**WHAT IS BEING ASKED:** Look through the lines below, find those with the word "Given", and copy them.

Items from a data source:
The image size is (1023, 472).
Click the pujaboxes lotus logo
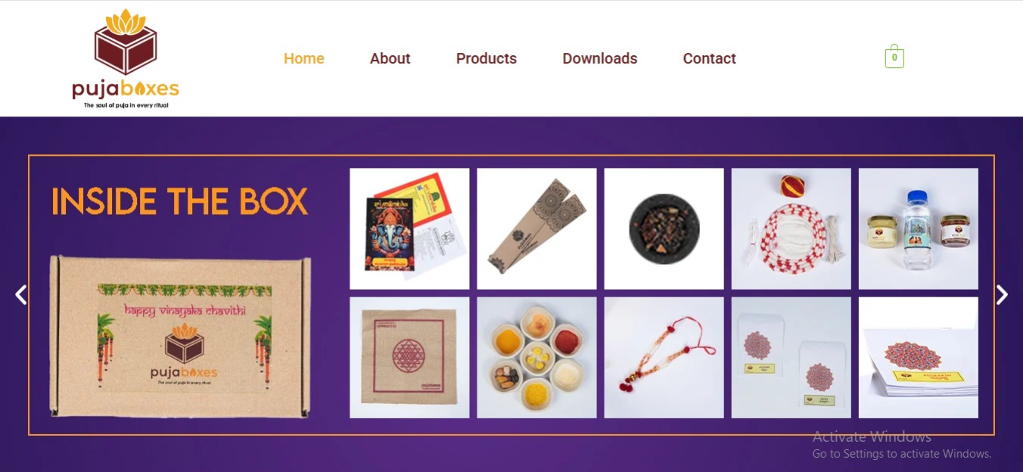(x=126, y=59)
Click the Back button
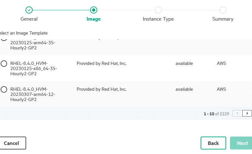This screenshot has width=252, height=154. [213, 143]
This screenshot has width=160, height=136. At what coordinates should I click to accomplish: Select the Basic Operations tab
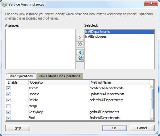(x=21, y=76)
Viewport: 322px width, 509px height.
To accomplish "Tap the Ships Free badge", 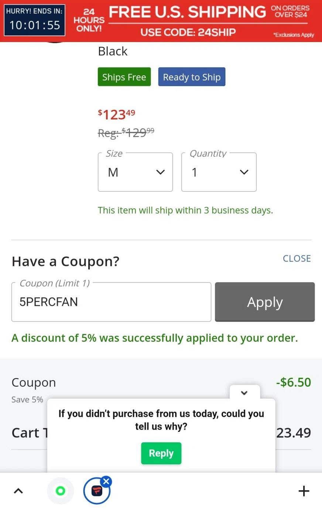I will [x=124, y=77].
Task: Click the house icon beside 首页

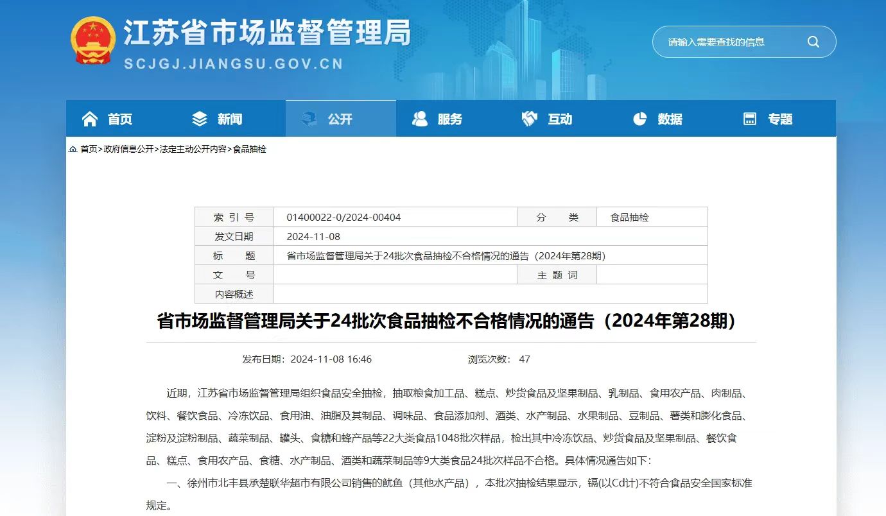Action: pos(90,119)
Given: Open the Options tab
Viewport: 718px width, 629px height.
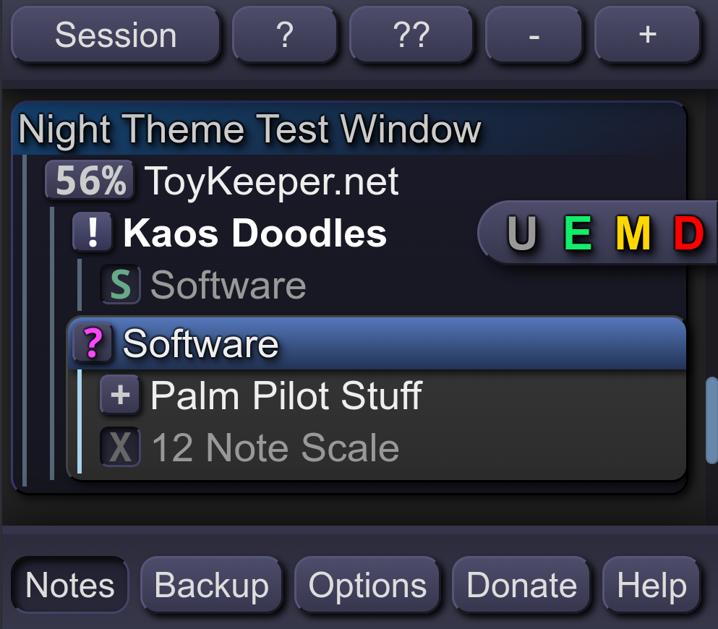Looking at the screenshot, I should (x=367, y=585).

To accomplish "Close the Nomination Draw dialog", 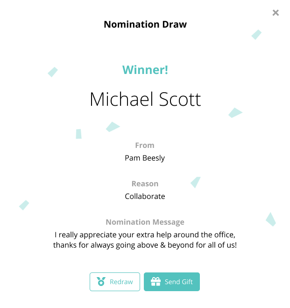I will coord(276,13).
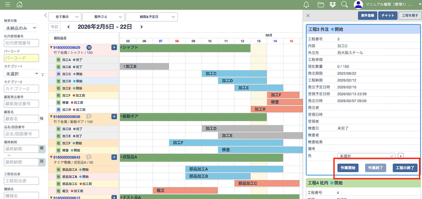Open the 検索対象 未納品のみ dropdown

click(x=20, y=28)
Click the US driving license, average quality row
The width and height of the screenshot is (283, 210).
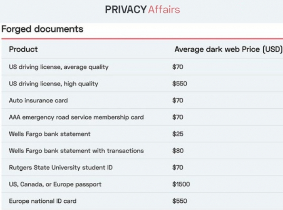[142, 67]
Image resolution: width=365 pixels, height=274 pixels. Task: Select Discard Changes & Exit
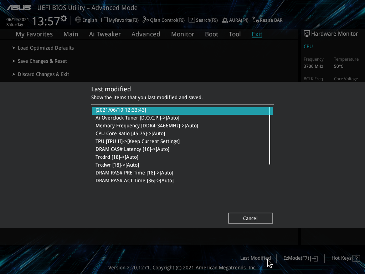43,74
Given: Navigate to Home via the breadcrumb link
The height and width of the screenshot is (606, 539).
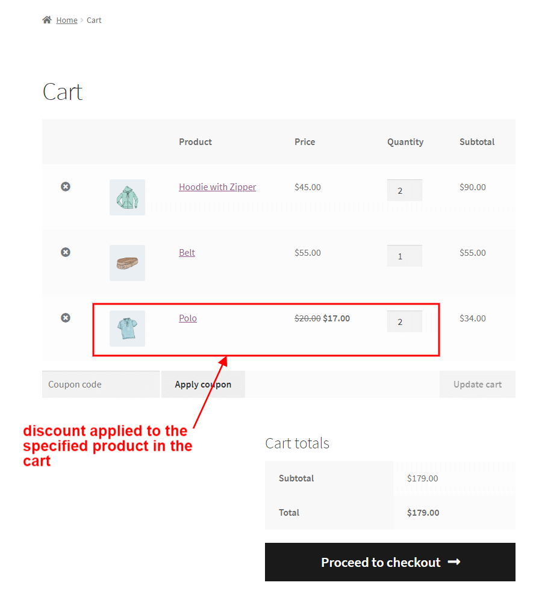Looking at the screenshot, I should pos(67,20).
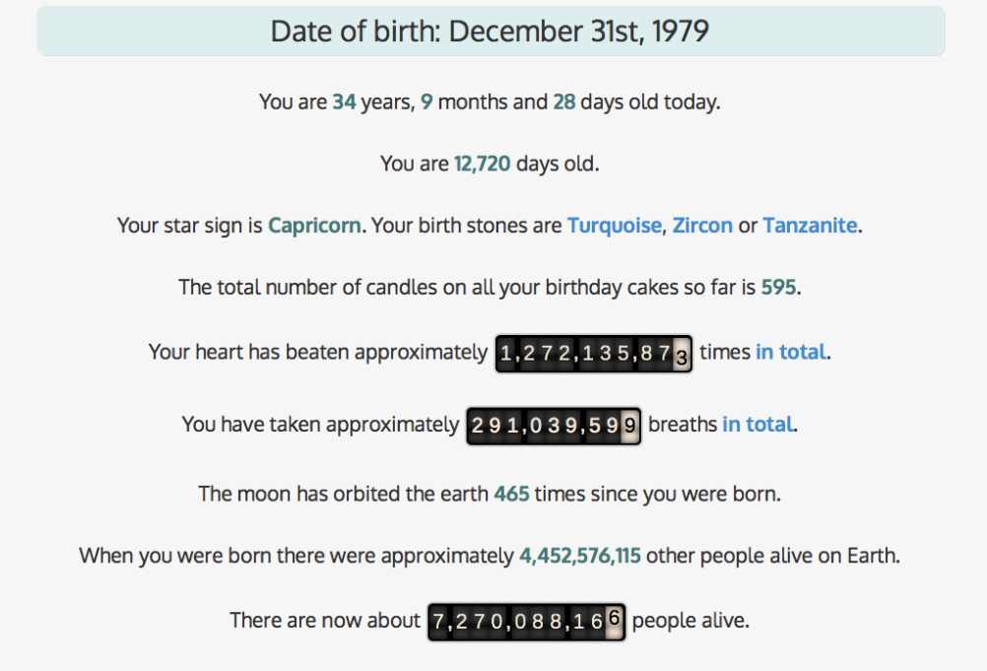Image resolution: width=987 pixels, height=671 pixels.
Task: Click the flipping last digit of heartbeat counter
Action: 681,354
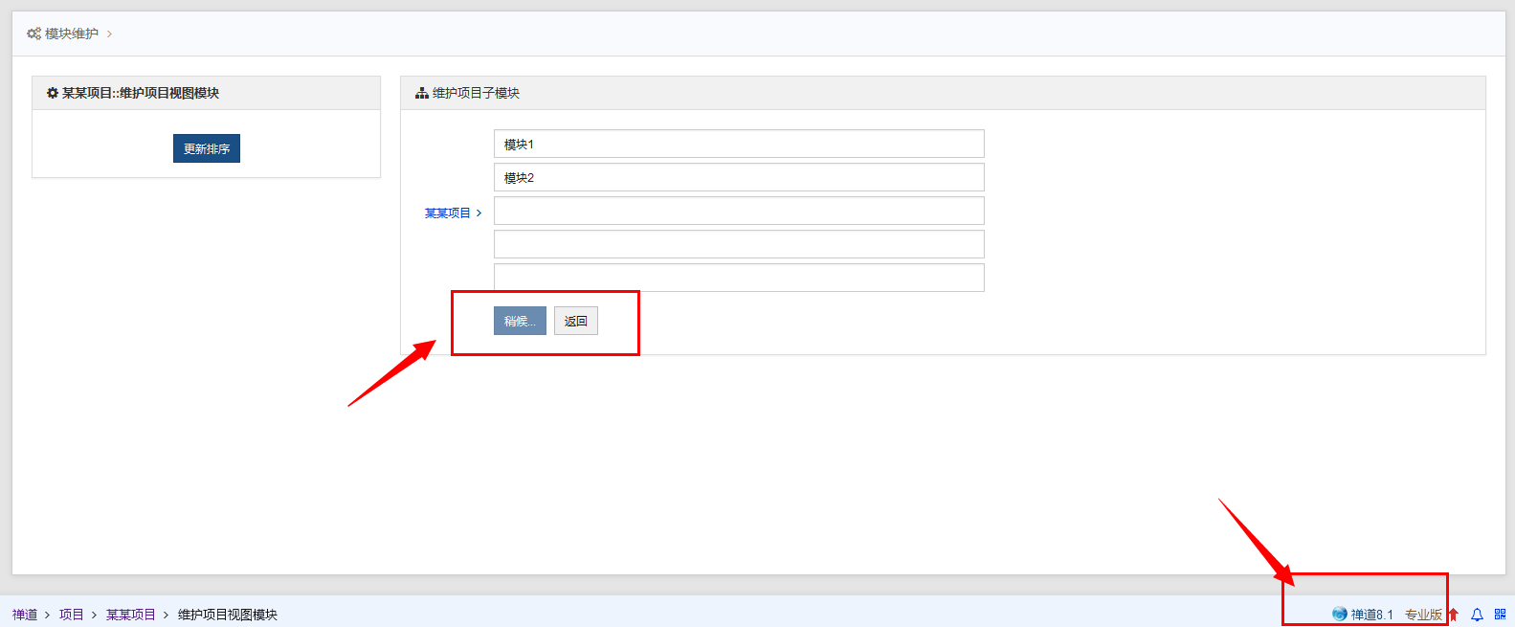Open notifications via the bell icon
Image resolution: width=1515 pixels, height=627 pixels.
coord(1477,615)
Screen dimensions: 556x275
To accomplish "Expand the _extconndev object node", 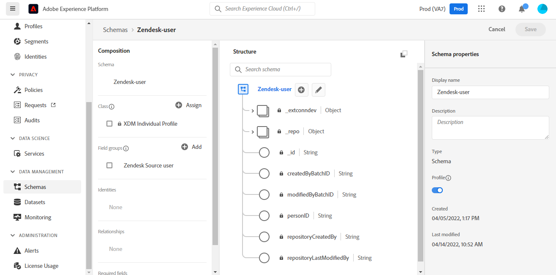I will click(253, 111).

**RESPONSE FOR THIS EXERCISE:**
Given: Open the Options tab
Given: Navigate to Home via the breadcrumb link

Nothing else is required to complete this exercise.